What is expected - Beginning with the line that contains "Task: Select the 05 number badge", extract each line through the end of the listing below, with no additions or omissions.

Provided records -
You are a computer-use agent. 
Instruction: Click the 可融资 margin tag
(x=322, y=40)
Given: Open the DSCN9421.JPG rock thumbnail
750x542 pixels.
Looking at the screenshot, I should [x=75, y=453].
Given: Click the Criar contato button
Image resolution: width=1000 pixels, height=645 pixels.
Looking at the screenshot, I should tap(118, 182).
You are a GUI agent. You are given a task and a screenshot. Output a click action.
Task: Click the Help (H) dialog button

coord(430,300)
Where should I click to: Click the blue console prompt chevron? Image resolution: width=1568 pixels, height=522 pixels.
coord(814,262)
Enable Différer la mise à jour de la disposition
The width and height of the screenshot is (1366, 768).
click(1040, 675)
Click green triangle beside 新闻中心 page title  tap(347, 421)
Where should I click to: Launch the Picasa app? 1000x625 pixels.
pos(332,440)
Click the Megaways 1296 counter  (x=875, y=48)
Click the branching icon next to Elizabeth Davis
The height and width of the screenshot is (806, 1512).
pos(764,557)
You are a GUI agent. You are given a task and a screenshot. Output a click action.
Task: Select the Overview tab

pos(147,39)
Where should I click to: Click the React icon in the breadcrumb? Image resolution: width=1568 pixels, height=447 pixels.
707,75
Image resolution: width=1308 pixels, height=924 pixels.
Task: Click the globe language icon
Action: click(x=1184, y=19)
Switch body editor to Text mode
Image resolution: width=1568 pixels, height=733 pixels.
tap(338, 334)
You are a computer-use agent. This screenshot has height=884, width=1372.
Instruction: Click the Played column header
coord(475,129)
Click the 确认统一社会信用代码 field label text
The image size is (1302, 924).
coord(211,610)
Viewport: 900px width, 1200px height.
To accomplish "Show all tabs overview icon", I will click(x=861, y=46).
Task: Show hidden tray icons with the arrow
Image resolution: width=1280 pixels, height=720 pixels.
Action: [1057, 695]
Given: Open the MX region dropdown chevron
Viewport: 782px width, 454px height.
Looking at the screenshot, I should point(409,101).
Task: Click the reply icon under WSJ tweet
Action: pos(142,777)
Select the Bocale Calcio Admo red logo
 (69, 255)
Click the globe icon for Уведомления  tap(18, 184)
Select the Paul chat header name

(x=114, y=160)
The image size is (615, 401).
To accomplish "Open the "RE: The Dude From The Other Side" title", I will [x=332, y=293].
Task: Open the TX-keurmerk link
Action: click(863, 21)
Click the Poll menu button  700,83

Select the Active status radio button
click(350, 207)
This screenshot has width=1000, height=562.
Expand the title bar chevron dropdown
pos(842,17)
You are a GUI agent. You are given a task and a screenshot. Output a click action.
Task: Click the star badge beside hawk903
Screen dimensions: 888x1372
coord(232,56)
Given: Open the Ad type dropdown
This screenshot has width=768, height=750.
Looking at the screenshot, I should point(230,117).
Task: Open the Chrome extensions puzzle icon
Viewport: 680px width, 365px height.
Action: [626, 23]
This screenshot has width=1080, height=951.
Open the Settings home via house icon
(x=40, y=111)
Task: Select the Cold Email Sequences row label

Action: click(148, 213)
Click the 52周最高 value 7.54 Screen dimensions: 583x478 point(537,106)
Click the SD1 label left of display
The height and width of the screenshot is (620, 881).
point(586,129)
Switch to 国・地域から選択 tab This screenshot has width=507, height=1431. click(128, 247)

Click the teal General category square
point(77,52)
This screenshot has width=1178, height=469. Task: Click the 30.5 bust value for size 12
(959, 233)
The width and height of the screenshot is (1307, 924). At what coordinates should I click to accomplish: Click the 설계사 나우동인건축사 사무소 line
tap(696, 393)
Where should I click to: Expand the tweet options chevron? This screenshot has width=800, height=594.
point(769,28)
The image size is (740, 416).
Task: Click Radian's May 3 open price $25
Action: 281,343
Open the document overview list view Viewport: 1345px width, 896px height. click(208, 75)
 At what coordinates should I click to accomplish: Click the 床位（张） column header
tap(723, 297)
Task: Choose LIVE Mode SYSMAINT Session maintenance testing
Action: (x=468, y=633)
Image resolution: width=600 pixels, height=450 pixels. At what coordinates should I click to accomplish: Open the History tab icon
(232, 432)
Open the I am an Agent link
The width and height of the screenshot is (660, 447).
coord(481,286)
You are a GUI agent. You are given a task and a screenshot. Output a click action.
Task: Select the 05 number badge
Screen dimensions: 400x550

Solution for this exercise -
Task: Select the 05 number badge
Screen dimensions: 400x550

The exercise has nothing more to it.